The wavenumber-frequency analysis is also conducted on the surface pressure fields on the wall planes denoted by the symbols B and C in
Figure 21.
Figure 22 shows the wavenumber-frequency diagrams of surface pressure fields and the corresponding PSD levels of total, compressible, and incompressible pressure for the [lanes of B and C, which are selected due to their proximity to the first bogie, the HVAC box, and the second pantograph, respectively, which are identified as the primary aerodynamic noise sources. It can be seen in
Figure 22 that the tonal components can be observed in the decomposed compressible pressure spectra, whereas any of them cannot be found in the total pressure spectra. The tonal component at 127.0 Hz, which is associated with the bogie and the HVAC box, can be found in the PSD of the compressible pressure field on Plane-B in
Figure 22a. The tonal peak at 190.4 Hz observed in the flow field around the raised pantograph can also be identified in the compressible pressure spectrum of
Figure 22b. The slight differences observed in the tonal frequencies between the filtered pressure fluctuations in
Figure 12,
Figure 16 and
Figure 17 and the wavenumber-frequency diagram in
Figure 22 are due to their different frequency resolutions.
7. Conclusions
In this study, the characteristics of fluctuating surface pressure on the high-speed train, EMU320 cruising at the speed of 300 km/h in an open field and a tunnel were investigated by using the high-resolution LES technique combined with the wavenumber-frequency analysis. First, the external flow field, including compressible acoustic components, around the EUM320 was computed using the compressible LES with approximately 600-million grid cells. The predicted flow field results clearly revealed the dominant aerodynamic source regions: the first bogies, the raised pantographs, and the HVAC box. There was no noticeable difference between the open field and tunnel running conditions in terms of total pressure distribution, except that the aerodynamic noise radiated from the above-described sources of the train running in the tunnel was confined inside the tunnel. To decompose wall pressure fluctuations into incompressible and compressible ones, the WFT was performed on wall pressure fluctuations of the train. The tonal components associated with the primary aerodynamic noise sources could be identified in the decomposed compressible pressure spectra, whereas any of them could not be found in the total pressure spectra. Finally, the decomposed incompressible and compressible wall pressure fluctuations between the two cases were compared in terms of PSD levels. The predicted PSD levels of compressible pressure fluctuations in the case of a train cruising in the tunnel were higher by about 2 dB to 10 dB than that of a train running in an open field, while there was no significant difference in the level of incompressible pressure fluctuations between the two cases. Predicted differences properly matched those measured in cabins of high-speed trains in service. These results revealed that the increased interior noise levels of high-speed trains running in a tunnel were mainly due to compressible pressure fields though their magnitudes were less than incompressible ones, which implied that the effective measure to suppress interior noise must focus on the increase of transmission loss of sound waves through the panels of high-speed trains.

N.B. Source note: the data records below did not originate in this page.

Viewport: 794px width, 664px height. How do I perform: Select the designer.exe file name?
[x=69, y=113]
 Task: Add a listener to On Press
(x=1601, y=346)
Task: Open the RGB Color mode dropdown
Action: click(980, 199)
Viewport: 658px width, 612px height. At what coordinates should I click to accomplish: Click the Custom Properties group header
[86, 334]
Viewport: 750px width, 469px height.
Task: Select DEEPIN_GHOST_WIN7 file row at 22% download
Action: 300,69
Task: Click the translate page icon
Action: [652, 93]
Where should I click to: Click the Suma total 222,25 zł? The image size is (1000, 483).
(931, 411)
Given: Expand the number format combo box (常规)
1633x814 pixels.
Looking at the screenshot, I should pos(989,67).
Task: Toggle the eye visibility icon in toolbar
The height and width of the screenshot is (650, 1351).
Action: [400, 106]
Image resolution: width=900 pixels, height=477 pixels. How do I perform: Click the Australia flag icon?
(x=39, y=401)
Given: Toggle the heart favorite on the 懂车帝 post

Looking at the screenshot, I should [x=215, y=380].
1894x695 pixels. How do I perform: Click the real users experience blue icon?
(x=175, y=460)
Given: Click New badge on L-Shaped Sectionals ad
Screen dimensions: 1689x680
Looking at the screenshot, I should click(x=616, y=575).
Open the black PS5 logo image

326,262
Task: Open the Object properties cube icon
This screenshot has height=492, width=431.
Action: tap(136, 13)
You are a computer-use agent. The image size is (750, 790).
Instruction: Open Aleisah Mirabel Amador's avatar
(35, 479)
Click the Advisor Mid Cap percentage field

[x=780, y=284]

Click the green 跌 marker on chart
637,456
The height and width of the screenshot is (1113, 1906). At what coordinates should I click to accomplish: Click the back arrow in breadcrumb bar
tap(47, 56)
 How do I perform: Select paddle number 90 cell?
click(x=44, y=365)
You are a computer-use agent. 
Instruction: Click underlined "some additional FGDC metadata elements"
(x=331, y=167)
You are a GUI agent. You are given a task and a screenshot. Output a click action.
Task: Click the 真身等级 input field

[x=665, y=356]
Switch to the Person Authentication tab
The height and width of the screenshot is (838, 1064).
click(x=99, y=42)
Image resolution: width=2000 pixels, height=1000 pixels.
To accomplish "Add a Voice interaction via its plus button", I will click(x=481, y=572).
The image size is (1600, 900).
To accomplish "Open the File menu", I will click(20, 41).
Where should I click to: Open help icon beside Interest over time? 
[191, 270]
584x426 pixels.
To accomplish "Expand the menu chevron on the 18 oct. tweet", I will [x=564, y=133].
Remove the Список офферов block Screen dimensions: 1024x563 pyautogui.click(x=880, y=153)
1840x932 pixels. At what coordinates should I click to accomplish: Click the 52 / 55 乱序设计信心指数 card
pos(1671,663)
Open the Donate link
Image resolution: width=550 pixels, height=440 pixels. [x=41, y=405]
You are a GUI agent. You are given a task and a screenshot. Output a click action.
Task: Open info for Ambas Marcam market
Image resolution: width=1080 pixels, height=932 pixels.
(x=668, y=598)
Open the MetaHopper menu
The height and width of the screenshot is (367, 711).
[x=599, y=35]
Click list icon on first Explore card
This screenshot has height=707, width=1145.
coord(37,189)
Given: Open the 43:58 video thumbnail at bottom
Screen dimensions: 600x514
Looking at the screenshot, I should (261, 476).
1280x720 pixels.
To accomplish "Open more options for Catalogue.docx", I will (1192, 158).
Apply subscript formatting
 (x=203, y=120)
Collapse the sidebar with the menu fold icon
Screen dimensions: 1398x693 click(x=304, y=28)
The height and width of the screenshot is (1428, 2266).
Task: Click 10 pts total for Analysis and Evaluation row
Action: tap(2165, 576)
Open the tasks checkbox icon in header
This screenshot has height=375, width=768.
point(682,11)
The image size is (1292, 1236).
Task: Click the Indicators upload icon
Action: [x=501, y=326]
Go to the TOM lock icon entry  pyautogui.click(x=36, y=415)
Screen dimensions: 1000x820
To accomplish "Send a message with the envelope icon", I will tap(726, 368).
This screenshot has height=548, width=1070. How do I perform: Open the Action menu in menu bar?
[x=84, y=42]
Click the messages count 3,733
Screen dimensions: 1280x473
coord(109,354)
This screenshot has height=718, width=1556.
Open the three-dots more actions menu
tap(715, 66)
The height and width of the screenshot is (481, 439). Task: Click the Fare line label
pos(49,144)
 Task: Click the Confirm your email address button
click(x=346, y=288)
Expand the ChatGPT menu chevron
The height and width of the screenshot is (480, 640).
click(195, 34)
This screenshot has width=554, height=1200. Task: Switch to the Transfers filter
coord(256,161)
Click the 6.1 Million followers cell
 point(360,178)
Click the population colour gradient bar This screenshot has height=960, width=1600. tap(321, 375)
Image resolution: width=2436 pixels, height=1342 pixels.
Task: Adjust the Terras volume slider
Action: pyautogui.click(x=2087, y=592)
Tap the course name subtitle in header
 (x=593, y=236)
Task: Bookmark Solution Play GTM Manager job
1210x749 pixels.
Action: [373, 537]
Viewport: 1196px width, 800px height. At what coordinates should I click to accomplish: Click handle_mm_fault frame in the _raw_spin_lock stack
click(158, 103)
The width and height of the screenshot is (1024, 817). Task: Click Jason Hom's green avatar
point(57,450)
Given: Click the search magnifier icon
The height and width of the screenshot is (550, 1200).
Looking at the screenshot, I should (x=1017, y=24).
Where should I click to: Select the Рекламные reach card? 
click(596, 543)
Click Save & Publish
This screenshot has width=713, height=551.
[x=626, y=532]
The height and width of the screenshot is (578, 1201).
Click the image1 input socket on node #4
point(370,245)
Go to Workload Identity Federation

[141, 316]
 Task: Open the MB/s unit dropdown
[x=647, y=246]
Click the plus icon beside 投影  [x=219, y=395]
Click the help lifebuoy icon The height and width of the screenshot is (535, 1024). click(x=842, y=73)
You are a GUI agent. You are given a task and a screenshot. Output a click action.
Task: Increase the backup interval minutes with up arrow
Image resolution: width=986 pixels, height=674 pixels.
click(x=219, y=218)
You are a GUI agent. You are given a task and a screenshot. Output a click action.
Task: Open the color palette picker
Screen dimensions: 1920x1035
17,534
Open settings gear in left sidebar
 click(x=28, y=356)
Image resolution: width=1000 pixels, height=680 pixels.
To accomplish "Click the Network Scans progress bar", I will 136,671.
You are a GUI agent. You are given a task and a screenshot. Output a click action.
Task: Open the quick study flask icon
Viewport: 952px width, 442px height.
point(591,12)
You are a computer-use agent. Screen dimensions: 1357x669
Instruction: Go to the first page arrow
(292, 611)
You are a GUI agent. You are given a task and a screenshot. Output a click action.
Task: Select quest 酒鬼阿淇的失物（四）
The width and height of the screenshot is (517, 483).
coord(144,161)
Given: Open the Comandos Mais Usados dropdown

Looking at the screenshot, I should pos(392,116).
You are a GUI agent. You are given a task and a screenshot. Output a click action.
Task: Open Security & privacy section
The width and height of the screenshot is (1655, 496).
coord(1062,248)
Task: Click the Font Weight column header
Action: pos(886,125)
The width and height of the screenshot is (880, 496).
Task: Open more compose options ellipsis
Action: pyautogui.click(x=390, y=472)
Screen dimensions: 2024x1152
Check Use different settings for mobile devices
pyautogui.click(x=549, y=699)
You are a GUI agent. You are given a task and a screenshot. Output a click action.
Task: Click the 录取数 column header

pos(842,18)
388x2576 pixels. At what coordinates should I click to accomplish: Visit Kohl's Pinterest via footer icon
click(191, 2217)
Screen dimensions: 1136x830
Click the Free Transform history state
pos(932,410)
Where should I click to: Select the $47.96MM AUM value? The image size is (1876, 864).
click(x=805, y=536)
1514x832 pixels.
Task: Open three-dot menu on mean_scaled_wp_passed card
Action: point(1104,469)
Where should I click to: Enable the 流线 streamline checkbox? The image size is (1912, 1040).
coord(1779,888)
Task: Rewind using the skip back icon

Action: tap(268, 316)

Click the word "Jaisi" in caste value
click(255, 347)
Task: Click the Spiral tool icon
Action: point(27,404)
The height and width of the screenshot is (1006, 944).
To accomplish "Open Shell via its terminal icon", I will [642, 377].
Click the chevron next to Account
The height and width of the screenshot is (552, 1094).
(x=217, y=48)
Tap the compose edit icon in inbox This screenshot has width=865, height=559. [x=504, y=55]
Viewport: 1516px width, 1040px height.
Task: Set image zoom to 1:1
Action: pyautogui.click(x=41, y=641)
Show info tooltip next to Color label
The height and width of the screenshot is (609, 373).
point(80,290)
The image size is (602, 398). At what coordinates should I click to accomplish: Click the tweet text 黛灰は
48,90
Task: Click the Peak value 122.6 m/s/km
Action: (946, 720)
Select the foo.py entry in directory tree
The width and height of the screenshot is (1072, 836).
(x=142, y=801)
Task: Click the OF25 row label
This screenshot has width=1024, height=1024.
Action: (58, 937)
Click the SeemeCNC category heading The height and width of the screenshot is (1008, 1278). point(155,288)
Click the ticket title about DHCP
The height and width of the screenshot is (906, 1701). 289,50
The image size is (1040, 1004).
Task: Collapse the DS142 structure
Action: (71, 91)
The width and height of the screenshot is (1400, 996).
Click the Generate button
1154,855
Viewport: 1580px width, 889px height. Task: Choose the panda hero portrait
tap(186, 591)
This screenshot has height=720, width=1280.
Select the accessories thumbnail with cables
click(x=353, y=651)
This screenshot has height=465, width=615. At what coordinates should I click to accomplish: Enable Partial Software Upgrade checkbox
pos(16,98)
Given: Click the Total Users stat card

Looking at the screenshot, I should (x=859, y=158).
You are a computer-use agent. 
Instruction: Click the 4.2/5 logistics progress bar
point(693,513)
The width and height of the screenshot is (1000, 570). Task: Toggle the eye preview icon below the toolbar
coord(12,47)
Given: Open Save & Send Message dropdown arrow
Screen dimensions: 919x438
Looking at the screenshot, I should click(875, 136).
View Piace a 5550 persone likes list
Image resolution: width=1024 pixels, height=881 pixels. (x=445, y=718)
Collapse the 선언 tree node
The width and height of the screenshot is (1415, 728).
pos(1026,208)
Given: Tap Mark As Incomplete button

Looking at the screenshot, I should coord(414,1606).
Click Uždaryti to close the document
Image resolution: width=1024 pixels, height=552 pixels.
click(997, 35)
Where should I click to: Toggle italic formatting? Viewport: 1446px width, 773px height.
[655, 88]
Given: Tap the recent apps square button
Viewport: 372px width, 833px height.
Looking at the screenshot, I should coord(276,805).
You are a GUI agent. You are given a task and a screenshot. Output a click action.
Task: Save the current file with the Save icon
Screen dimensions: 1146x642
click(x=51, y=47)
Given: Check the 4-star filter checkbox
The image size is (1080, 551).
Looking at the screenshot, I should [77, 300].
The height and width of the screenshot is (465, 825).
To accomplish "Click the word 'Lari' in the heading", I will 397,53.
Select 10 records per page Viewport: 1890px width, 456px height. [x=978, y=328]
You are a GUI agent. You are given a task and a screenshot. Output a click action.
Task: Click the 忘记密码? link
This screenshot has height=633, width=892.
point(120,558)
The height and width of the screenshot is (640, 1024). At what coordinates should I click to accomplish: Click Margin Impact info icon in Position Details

Future studies should aim to incorporate the decomposed acoustic and hydrodynamic wall pressure fluctuations for the prediction of interior cabin noise of the high-speed train. The result can be utilized to assess the relative contributions of the acoustic and hydrodynamic wall pressure fluctuations to the interior noise and thus help develop an effective design of cabin structure to reduce interior noise.